Merleau-Ponty - Whitney

PHIL7220: MERLEAU-PONTY

Time/Location:          Mondays 2:30 pm – 4:30 pm

                                             Collins Hall, conference room

 

Instructor:                     Shiloh Whitney

swhitney@fordham.edu

Office hours: Tuesdays and Fridays 12:30 pm – 2:30 pm

Office: Lowenstein, 916C

 

 

COURSE DESCRIPTION

This course is an intensive study of the philosophy of Maurice Merleau-Ponty (1908-1961).

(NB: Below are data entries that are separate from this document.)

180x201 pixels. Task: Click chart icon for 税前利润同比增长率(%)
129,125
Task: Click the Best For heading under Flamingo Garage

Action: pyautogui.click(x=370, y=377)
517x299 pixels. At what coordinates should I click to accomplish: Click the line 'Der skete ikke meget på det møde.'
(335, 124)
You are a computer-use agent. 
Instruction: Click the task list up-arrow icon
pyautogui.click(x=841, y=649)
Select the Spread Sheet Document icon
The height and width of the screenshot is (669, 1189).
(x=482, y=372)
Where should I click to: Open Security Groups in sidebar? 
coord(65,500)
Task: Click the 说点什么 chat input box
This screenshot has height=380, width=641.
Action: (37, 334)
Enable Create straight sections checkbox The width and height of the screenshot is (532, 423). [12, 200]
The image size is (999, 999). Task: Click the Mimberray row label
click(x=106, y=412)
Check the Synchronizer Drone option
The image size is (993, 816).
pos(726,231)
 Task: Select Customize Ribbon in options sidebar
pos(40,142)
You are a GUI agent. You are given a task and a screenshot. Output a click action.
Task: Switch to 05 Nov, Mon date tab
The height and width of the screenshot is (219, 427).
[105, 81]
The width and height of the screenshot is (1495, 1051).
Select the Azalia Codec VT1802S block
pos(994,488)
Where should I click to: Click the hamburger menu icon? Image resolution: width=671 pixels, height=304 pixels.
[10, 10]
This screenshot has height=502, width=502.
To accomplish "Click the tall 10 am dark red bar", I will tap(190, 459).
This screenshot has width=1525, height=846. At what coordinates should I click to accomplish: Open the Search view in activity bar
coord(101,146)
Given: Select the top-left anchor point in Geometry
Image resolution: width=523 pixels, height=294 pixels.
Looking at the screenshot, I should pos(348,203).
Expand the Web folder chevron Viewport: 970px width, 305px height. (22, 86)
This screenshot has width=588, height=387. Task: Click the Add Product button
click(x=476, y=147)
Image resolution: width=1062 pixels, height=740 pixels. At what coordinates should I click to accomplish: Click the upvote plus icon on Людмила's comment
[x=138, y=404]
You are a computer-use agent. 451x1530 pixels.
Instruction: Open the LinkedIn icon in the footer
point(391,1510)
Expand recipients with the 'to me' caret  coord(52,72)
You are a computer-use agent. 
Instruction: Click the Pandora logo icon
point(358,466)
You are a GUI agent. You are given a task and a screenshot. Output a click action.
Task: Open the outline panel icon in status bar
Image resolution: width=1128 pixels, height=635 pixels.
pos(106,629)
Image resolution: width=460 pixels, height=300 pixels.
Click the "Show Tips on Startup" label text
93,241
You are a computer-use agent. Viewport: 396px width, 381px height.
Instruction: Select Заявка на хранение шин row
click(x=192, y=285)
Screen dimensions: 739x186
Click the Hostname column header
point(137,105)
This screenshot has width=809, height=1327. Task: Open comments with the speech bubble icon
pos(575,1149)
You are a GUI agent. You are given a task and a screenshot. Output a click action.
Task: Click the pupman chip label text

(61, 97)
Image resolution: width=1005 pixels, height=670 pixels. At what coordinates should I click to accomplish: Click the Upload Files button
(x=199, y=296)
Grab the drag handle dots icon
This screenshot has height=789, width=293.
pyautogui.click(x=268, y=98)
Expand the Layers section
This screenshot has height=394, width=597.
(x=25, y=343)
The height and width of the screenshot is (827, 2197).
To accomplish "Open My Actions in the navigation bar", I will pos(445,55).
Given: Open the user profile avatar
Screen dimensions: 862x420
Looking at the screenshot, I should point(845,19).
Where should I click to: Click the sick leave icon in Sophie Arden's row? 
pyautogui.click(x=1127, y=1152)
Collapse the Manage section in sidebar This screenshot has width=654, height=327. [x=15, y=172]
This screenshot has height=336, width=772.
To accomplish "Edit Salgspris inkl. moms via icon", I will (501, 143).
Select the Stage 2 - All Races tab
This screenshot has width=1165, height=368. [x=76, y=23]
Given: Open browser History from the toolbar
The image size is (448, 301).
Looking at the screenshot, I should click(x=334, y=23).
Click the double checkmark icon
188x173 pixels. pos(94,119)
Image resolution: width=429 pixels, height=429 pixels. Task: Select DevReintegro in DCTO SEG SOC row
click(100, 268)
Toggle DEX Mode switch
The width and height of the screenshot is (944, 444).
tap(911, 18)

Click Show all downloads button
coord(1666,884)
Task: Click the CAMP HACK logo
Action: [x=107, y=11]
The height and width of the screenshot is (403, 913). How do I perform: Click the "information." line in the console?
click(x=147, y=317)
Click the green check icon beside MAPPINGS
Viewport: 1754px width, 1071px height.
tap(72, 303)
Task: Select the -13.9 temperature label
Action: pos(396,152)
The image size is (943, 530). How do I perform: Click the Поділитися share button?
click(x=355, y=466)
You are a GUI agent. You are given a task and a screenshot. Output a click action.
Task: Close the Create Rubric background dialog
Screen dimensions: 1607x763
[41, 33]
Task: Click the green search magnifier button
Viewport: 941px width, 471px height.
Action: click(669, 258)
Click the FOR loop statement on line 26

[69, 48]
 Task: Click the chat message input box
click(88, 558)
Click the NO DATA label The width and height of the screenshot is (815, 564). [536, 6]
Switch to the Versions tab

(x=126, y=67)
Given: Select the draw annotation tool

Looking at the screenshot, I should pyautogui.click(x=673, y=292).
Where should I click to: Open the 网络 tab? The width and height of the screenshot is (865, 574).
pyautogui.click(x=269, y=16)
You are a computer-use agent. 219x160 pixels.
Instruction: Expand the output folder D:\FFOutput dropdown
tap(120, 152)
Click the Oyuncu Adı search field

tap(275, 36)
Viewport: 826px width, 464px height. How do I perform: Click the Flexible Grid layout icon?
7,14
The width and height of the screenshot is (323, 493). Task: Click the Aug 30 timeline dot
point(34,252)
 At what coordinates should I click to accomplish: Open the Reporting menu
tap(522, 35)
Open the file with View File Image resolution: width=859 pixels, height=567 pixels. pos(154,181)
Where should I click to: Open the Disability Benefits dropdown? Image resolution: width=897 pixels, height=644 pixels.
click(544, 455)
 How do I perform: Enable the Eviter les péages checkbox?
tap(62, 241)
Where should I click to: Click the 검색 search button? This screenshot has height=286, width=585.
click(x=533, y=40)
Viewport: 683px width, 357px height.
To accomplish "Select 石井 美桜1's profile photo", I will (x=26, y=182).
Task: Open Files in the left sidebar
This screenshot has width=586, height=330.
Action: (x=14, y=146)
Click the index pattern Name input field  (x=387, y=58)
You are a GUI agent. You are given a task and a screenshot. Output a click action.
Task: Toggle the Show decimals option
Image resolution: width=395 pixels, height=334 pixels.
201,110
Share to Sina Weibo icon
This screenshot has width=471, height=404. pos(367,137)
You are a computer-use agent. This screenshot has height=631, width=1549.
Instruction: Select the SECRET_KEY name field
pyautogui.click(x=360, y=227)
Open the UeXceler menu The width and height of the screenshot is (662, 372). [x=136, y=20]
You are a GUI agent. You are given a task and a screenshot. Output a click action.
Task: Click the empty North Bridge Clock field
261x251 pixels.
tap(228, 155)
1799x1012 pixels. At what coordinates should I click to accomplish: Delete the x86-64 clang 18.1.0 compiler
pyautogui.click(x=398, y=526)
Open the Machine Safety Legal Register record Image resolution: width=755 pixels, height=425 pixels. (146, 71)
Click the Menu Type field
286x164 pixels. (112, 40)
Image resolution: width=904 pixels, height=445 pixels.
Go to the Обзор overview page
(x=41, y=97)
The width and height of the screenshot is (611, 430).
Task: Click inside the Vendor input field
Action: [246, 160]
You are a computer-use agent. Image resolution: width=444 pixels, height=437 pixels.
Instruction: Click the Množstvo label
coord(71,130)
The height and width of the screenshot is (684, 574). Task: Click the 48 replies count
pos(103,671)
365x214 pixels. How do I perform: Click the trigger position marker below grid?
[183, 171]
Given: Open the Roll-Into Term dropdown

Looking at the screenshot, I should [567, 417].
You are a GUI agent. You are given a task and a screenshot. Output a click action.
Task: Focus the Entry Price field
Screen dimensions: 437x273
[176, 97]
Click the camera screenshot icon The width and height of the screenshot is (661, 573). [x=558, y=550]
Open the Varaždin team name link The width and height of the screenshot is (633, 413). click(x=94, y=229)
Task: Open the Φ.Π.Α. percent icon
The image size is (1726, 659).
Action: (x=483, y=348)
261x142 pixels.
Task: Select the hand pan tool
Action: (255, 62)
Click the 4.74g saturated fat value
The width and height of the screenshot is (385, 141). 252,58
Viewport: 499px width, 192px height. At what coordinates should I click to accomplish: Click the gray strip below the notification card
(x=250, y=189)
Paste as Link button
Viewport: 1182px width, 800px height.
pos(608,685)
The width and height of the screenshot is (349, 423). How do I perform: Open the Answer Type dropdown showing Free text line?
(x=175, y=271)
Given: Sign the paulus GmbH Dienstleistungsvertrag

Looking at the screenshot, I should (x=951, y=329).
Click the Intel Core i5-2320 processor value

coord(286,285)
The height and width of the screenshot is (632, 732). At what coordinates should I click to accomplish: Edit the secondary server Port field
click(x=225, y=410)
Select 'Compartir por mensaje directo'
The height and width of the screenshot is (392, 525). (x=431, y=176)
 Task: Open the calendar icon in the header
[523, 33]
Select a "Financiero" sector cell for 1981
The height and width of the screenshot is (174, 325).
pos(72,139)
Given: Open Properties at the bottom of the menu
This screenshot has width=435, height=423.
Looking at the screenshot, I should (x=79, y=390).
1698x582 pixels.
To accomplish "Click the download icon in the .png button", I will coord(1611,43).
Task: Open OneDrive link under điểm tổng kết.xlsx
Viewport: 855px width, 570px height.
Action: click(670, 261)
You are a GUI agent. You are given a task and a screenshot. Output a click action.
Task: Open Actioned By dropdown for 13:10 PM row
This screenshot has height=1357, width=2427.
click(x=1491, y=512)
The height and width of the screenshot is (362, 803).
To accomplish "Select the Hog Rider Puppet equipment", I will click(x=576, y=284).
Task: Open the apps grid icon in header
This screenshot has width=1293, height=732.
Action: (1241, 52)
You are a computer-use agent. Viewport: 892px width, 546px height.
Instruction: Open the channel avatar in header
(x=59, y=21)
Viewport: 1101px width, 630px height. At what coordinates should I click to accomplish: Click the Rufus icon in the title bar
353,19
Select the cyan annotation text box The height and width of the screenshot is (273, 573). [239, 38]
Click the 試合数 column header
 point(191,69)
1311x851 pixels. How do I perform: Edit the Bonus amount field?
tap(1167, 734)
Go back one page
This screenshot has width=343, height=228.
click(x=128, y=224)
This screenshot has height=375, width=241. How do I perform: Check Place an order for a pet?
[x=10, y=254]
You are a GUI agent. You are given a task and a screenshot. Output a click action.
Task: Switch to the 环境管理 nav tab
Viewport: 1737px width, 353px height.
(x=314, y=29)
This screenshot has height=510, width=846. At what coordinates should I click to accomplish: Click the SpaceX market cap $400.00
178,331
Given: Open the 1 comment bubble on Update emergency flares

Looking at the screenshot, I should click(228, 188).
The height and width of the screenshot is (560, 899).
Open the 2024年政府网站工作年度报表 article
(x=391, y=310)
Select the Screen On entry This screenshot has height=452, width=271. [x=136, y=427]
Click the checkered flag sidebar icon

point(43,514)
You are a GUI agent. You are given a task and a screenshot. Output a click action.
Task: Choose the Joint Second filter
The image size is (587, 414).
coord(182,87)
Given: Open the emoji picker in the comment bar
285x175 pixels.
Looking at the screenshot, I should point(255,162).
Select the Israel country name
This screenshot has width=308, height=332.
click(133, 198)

We will read together some of Merleau-Ponty’s most important texts and work through his theory of embodiment across these texts, looking closely at his accounts of the body proper, habit, sensation, perception, language, and art.

 

The first part of the course explores Merleau-Ponty’s early work, beginning with a set of readings from The Structure of Behavior that explore Merleau-Ponty’s early adaptation of the concept of a gestalt, and focusing on his Phenomenology of Perception and the phenomenology of the body proper that text offers.

 

In the second part of the course, we will read two shorter texts from Merleau-Ponty’s middle period that explore pivotal developments in his thought. His lectures on “The Child’s Relations with Others” allow us to examine the influence of Merleau-Ponty’s encounter with child psychology and psychoanalysis on his account of the body. The transitional essay “Indirect Language and the Voices of Silence” offers us an opportunity to think through his adaptation of Saussurian linguistics.

 

The final section of the course addresses Merleau-Ponty’s later work. We will read his last published essay, “Eye and Mind,” as well as selections from the unfinished manuscript of The Visible and the Invisible, focusing on the ontology of “flesh” and “reversibility” these texts develop.

 

Our overall aim is to bridge the earlier and later works, understanding both the continuities and transformations in Merleau-Ponty’s thought, tracing directions in its development, and appreciating its original contribution to philosophy.

 

 

COURSE REQUIREMENTS

Assignments will involve one or two seminar presentations, one short paper on secondary literature, and one term paper. Further details TBA.